-- Your goal --
Each line below is to be set down again exactly.

___ Source material

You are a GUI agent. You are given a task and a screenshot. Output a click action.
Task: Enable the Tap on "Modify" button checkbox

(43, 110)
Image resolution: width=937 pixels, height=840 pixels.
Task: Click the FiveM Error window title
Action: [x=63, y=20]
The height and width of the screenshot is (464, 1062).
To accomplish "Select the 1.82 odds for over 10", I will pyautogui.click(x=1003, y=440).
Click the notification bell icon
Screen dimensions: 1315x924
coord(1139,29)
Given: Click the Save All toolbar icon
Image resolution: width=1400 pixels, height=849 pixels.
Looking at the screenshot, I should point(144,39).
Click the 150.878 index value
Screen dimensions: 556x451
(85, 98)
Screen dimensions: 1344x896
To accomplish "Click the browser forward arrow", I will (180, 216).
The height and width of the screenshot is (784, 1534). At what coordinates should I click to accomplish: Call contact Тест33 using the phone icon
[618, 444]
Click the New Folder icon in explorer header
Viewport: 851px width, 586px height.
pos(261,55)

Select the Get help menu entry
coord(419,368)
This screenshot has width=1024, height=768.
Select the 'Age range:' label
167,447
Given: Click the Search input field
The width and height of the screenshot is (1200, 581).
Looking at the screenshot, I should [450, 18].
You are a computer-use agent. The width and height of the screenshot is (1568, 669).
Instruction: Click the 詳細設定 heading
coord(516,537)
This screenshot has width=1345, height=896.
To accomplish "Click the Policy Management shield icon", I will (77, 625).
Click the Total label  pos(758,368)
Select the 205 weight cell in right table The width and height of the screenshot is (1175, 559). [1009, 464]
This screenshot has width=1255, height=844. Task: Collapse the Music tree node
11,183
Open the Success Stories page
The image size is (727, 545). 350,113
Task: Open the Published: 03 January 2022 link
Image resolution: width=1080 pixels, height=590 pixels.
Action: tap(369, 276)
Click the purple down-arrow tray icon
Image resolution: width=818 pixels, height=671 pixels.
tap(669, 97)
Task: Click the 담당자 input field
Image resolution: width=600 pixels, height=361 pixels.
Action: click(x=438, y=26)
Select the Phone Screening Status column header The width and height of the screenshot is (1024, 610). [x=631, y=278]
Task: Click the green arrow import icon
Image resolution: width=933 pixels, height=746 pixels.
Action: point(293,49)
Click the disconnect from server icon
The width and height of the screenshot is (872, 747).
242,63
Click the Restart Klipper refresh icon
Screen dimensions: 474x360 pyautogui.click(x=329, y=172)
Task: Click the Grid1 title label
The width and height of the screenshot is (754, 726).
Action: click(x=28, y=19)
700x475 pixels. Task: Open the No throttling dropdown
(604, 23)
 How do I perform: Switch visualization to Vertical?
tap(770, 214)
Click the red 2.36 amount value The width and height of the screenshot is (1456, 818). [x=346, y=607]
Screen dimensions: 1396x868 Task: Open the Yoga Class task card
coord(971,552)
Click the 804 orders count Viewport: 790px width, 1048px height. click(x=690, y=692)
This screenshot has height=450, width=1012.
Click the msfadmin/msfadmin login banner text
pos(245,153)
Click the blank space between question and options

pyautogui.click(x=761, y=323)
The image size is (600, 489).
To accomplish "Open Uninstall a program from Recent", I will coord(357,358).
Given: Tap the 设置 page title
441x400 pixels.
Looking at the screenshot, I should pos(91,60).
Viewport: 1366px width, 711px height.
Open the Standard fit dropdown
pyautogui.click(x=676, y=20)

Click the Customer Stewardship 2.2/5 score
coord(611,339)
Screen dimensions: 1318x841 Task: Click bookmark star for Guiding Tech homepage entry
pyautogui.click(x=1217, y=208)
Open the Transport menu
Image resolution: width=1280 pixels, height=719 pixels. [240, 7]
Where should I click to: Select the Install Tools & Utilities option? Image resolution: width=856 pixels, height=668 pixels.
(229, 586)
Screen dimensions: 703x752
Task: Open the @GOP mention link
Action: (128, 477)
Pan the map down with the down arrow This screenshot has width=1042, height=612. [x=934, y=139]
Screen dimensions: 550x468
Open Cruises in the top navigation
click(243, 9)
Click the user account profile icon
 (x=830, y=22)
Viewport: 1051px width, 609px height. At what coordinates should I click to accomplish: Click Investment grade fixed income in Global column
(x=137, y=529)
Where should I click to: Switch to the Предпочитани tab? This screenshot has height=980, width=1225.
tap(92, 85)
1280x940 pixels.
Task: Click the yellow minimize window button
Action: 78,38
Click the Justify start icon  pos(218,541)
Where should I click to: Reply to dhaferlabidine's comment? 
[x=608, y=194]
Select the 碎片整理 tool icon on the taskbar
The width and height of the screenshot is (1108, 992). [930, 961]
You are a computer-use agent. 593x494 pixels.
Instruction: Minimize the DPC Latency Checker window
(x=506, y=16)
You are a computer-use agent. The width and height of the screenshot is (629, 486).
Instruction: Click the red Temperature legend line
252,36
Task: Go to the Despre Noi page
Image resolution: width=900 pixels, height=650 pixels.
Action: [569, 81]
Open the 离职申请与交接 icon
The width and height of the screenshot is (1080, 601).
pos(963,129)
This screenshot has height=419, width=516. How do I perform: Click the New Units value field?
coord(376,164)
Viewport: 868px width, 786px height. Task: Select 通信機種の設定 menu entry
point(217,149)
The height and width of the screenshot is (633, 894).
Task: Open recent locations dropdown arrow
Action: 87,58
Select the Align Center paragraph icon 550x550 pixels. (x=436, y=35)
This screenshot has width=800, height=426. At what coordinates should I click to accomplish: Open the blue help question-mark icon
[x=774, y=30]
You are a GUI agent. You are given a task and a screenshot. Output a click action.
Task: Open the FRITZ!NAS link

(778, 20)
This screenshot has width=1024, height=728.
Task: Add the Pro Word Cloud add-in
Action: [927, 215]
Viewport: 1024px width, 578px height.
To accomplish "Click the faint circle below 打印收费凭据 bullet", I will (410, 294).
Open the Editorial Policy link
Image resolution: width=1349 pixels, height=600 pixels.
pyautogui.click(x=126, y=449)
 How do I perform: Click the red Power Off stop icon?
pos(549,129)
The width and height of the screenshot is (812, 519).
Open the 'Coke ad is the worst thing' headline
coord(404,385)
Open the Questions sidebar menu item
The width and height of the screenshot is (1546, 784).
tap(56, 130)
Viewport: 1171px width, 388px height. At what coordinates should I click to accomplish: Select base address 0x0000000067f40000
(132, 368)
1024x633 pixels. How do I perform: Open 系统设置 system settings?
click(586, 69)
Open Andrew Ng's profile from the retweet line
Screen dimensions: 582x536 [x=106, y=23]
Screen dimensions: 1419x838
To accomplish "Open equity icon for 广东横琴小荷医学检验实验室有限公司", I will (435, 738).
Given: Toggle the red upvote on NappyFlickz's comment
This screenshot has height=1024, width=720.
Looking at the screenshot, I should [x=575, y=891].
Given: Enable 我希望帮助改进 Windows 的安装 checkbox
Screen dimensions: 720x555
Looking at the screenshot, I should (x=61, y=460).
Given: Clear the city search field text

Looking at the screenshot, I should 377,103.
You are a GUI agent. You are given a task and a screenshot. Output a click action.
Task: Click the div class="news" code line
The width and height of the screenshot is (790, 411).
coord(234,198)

______

-- Answer to the exercise --
You are a GUI agent. You are given a task and a screenshot. Output a click action.
Task: Enable the Tap on "Modify" button checkbox

(43, 110)
Image resolution: width=937 pixels, height=840 pixels.
Task: Click the FiveM Error window title
Action: [x=63, y=20]
The height and width of the screenshot is (464, 1062).
To accomplish "Select the 1.82 odds for over 10", I will pyautogui.click(x=1003, y=440).
Click the notification bell icon
Screen dimensions: 1315x924
coord(1139,29)
Given: Click the Save All toolbar icon
Image resolution: width=1400 pixels, height=849 pixels.
Looking at the screenshot, I should point(144,39).
Click the 150.878 index value
Screen dimensions: 556x451
(85, 98)
Screen dimensions: 1344x896
To accomplish "Click the browser forward arrow", I will (180, 216).
The height and width of the screenshot is (784, 1534). At what coordinates should I click to accomplish: Call contact Тест33 using the phone icon
[618, 444]
Click the New Folder icon in explorer header
Viewport: 851px width, 586px height.
pos(261,55)

Select the Get help menu entry
coord(419,368)
This screenshot has width=1024, height=768.
Select the 'Age range:' label
167,447
Given: Click the Search input field
The width and height of the screenshot is (1200, 581).
Looking at the screenshot, I should [450, 18].
You are a computer-use agent. The width and height of the screenshot is (1568, 669).
Instruction: Click the 詳細設定 heading
coord(516,537)
This screenshot has width=1345, height=896.
To accomplish "Click the Policy Management shield icon", I will (77, 625).
Click the Total label  pos(758,368)
Select the 205 weight cell in right table The width and height of the screenshot is (1175, 559). [1009, 464]
This screenshot has width=1255, height=844. Task: Collapse the Music tree node
11,183
Open the Success Stories page
The image size is (727, 545). 350,113
Task: Open the Published: 03 January 2022 link
Image resolution: width=1080 pixels, height=590 pixels.
Action: tap(369, 276)
Click the purple down-arrow tray icon
Image resolution: width=818 pixels, height=671 pixels.
tap(669, 97)
Task: Click the 담당자 input field
Image resolution: width=600 pixels, height=361 pixels.
Action: click(x=438, y=26)
Select the Phone Screening Status column header The width and height of the screenshot is (1024, 610). [x=631, y=278]
Task: Click the green arrow import icon
Image resolution: width=933 pixels, height=746 pixels.
Action: point(293,49)
Click the disconnect from server icon
The width and height of the screenshot is (872, 747).
242,63
Click the Restart Klipper refresh icon
Screen dimensions: 474x360 pyautogui.click(x=329, y=172)
Task: Click the Grid1 title label
The width and height of the screenshot is (754, 726).
Action: click(x=28, y=19)
700x475 pixels. Task: Open the No throttling dropdown
(604, 23)
 How do I perform: Switch visualization to Vertical?
tap(770, 214)
Click the red 2.36 amount value The width and height of the screenshot is (1456, 818). [x=346, y=607]
Screen dimensions: 1396x868 Task: Open the Yoga Class task card
coord(971,552)
Click the 804 orders count Viewport: 790px width, 1048px height. click(x=690, y=692)
This screenshot has height=450, width=1012.
Click the msfadmin/msfadmin login banner text
pos(245,153)
Click the blank space between question and options

pyautogui.click(x=761, y=323)
The image size is (600, 489).
To accomplish "Open Uninstall a program from Recent", I will coord(357,358).
Given: Tap the 设置 page title
441x400 pixels.
Looking at the screenshot, I should pos(91,60).
Viewport: 1366px width, 711px height.
Open the Standard fit dropdown
pyautogui.click(x=676, y=20)

Click the Customer Stewardship 2.2/5 score
coord(611,339)
Screen dimensions: 1318x841 Task: Click bookmark star for Guiding Tech homepage entry
pyautogui.click(x=1217, y=208)
Open the Transport menu
Image resolution: width=1280 pixels, height=719 pixels. [240, 7]
Where should I click to: Select the Install Tools & Utilities option? Image resolution: width=856 pixels, height=668 pixels.
(229, 586)
Screen dimensions: 703x752
Task: Open the @GOP mention link
Action: (128, 477)
Pan the map down with the down arrow This screenshot has width=1042, height=612. [x=934, y=139]
Screen dimensions: 550x468
Open Cruises in the top navigation
click(243, 9)
Click the user account profile icon
 (x=830, y=22)
Viewport: 1051px width, 609px height. At what coordinates should I click to accomplish: Click Investment grade fixed income in Global column
(x=137, y=529)
Where should I click to: Switch to the Предпочитани tab? This screenshot has height=980, width=1225.
tap(92, 85)
1280x940 pixels.
Task: Click the yellow minimize window button
Action: 78,38
Click the Justify start icon  pos(218,541)
Where should I click to: Reply to dhaferlabidine's comment? 
[x=608, y=194]
Select the 碎片整理 tool icon on the taskbar
The width and height of the screenshot is (1108, 992). [930, 961]
You are a computer-use agent. 593x494 pixels.
Instruction: Minimize the DPC Latency Checker window
(x=506, y=16)
You are a computer-use agent. The width and height of the screenshot is (629, 486).
Instruction: Click the red Temperature legend line
252,36
Task: Go to the Despre Noi page
Image resolution: width=900 pixels, height=650 pixels.
Action: [569, 81]
Open the 离职申请与交接 icon
The width and height of the screenshot is (1080, 601).
pos(963,129)
This screenshot has height=419, width=516. How do I perform: Click the New Units value field?
coord(376,164)
Viewport: 868px width, 786px height. Task: Select 通信機種の設定 menu entry
point(217,149)
The height and width of the screenshot is (633, 894).
Task: Open recent locations dropdown arrow
Action: 87,58
Select the Align Center paragraph icon 550x550 pixels. (x=436, y=35)
This screenshot has width=800, height=426. At what coordinates should I click to accomplish: Open the blue help question-mark icon
[x=774, y=30]
You are a GUI agent. You are given a task and a screenshot. Output a click action.
Task: Open the FRITZ!NAS link

(778, 20)
This screenshot has width=1024, height=728.
Task: Add the Pro Word Cloud add-in
Action: [927, 215]
Viewport: 1024px width, 578px height.
To accomplish "Click the faint circle below 打印收费凭据 bullet", I will (410, 294).
Open the Editorial Policy link
Image resolution: width=1349 pixels, height=600 pixels.
pyautogui.click(x=126, y=449)
 How do I perform: Click the red Power Off stop icon?
pos(549,129)
The width and height of the screenshot is (812, 519).
Open the 'Coke ad is the worst thing' headline
coord(404,385)
Open the Questions sidebar menu item
The width and height of the screenshot is (1546, 784).
tap(56, 130)
Viewport: 1171px width, 388px height. At what coordinates should I click to accomplish: Select base address 0x0000000067f40000
(132, 368)
1024x633 pixels. How do I perform: Open 系统设置 system settings?
click(586, 69)
Open Andrew Ng's profile from the retweet line
Screen dimensions: 582x536 [x=106, y=23]
Screen dimensions: 1419x838
To accomplish "Open equity icon for 广东横琴小荷医学检验实验室有限公司", I will (435, 738).
Given: Toggle the red upvote on NappyFlickz's comment
This screenshot has height=1024, width=720.
Looking at the screenshot, I should [x=575, y=891].
Given: Enable 我希望帮助改进 Windows 的安装 checkbox
Screen dimensions: 720x555
Looking at the screenshot, I should (x=61, y=460).
Given: Clear the city search field text

Looking at the screenshot, I should 377,103.
You are a GUI agent. You are given a task and a screenshot. Output a click action.
Task: Click the div class="news" code line
The width and height of the screenshot is (790, 411).
coord(234,198)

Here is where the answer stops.